Basic Stain Removal Instructions
Stains ruin clothing more quickly than anything else. Here are some general stain removal guidelines that should help you maintain the good condition of your clothing:
- Treat stains as soon as they occur. Most stains can be removed right away before the liquid has a chance to permeate the fibers of the fabric. If your garment is washable, pretreat it appropriately and launder it in cool water. Check to see that the stain has been removed before drying it. If the garment is a dry-clean only, take it to the cleaner as soon as possible and tell them about the stain, what caused it, and how long it has been there.
- There are many stain removal products on the market. Read the labels carefully and make sure you know the fiber content of your garment prior to applying any type of stain removal product. In fact, it is wise to test the solution on an inside seam or hem of the garment first to make sure it will not affect the dye of your fabric. If you see a color change, do not use it on this garment.
- If you are using bleach, do not spot bleach. Chlorine bleach is very strong, and it will begin to disintegrate the fibers of the garment. The stain might be gone, but you'll soon end up with a serious wear spot, and eventually a hole there instead.

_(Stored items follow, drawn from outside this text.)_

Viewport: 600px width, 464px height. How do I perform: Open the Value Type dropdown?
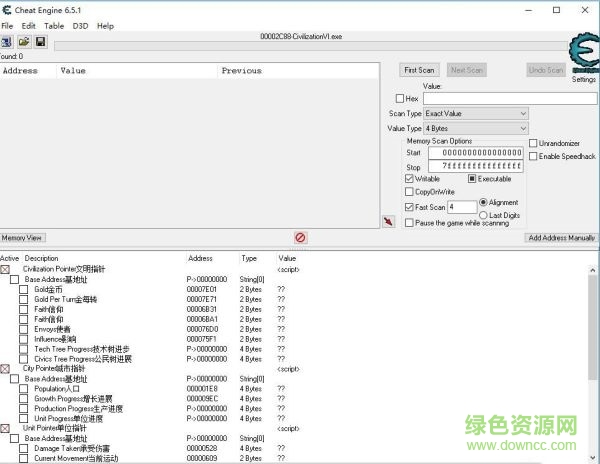click(475, 129)

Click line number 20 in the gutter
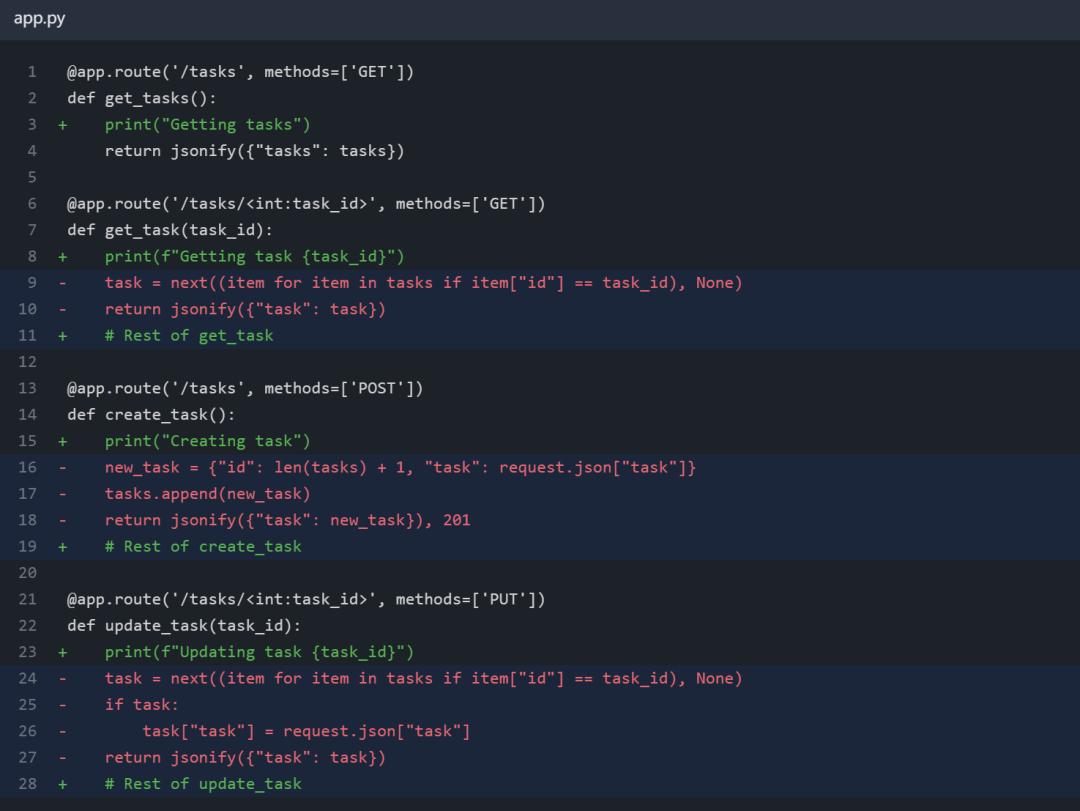27,573
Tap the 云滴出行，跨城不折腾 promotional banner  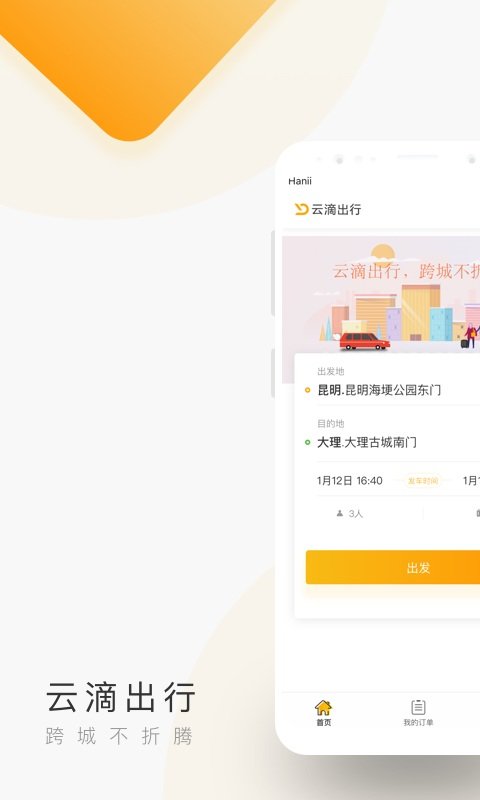point(381,294)
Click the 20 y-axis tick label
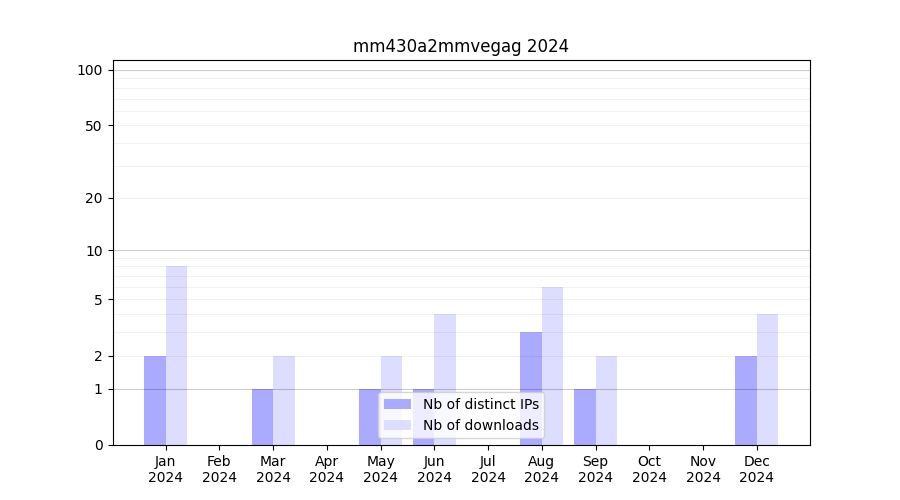900x500 pixels. (x=94, y=198)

- Color-fast bleach is more of an enzyme cleaner. It is still better to soak the entire garment in the solution rather than spot treating it. This way you will avoid uneven color removal from the garment.
- If you use home dry-cleaning materials, never put these solvents in your washer. It could cause a fire. Also, make sure any garments you have pretreated in this way are totally dry before placing in the washer, for exactly the same reason.
- Never mix chemicals. Never. You can try one stain removal solution, rinse, dry, check for stain removal. Then move on to another option. Don't combine them. You could produce poisonous gas.
- Launder pretreated clothing as soon as possible to avoid color removal of the garment by the stain treatment.